Synagogue in Versailles, France

The Versailles Synagogue (Synagogue de Versailles) is a Jewish congregation and synagogue, located at 10, rue Albert Joly in Versailles in the Yvelines department, in the Île-de-France region of France. Built between 1884 and 1886 by the architect Alfred-Philibert Aldrophe, it was inaugurated in 1886, and is one of the oldest purpose-built synagogues in the Île-de-France region. Mrs Furtado Heine provided significant financial support to the establishment of the synagogue.

The synagogue was listed as a monument historique on 27 January 2010. Having historically worshipped in the Ashkenazi rite, the congregation now worships in the Sephardic rite.

== Description ==

From an architectural standpoint, the Ashkenazi synagogue is classical in style with a massive front buttress and is embellished with Byzantine Revival ornamentation. There is a desire to make an imposing, monument, on whose pediment is a large Sefer Torah replacing what were hitherto discreet symbols of identity in the city.

The facade of the building is north-facing and never gets the sun, neither do windows to the south which is a facing a wall, this is unusual as synagogues are generally more oriented west–east.

Above the portal are carved in Hebrew the following Biblical verses:

"Blessed are you at your coming and blessed art thou in thy going out" (Deuteronomy 28.6)

"Come in turmoil into the house of God" (Psalms 55.15)

And on top of the building:

"Thou shalt love the Lord" (Deuteronomy 11:1)

"Thou shalt love thy neighbor as thyself" (Leviticus 19:18)

The synagogue is in operation (the rabbi is Mr.

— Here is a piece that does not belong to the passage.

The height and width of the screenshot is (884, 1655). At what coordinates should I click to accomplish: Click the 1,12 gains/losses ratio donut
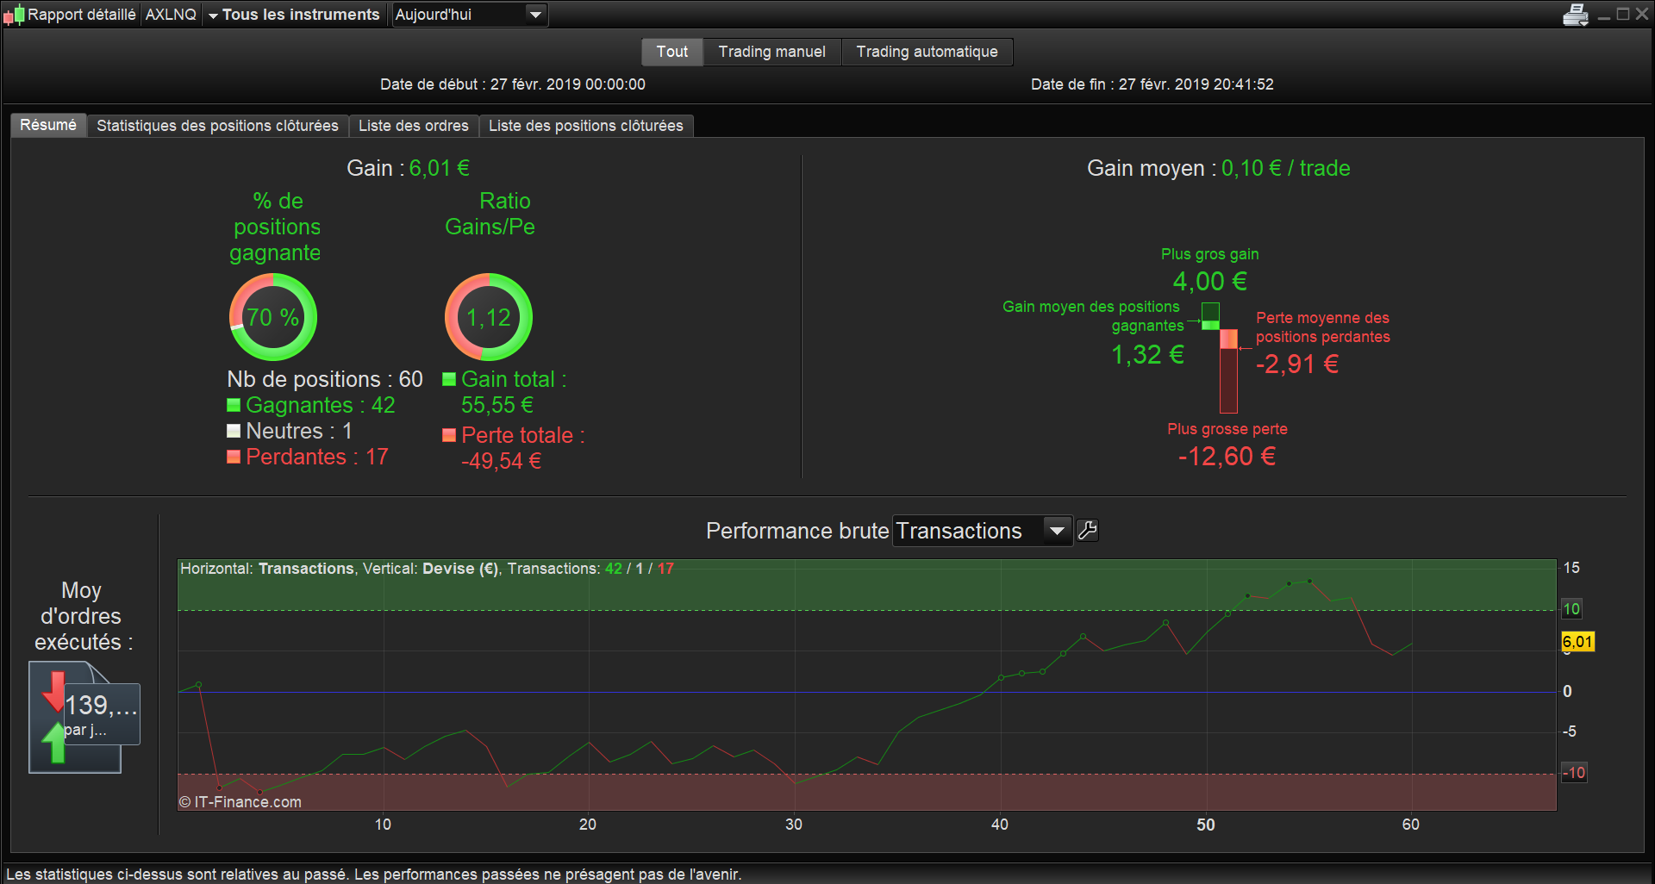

Beldheb) but now follows the Sephardi rite and the present community is mainly from Morocco. The grandfather of the anthropologist and ethnologist Claude Lévi-Strauss was at one-time the rabbi of this synagogue.

It is possible to visit during certain occasions such as the National Day of Remembrance for Victims and Heroes of the Deportation, when it is open to the public.

To the left of the synagogue is the rabbinic residence.

==Jewish cemetery of Versailles==

The Jewish cemetery in Versailles is in the same area as the synagogue (Versailles Rive Droite). It is arranged in terraces on a slope surrounded by greenery at 3, rue General Pershing, and contains about 400 graves. The cemetery, which was authorized by King Louis XVI in 1788, is one of the few Jewish cemeteries dating from before the French Revolution. Most date from the 19th century.

There is also a Jewish section in the southwest corner of Cemetery Gonards. There is a tomb bearing the inscription "THE PROMISED LAND TO ITS MEMBERS." "Promised Land" was a Jewish society founded in Paris under the Second French Empire, which met until 1970, whose purpose was to render the last honors to ensure a dignified burial for the poor, to prevent them from ending up buried in a common site. The society had several hundred members who paid originally an annual fee of 15 francs.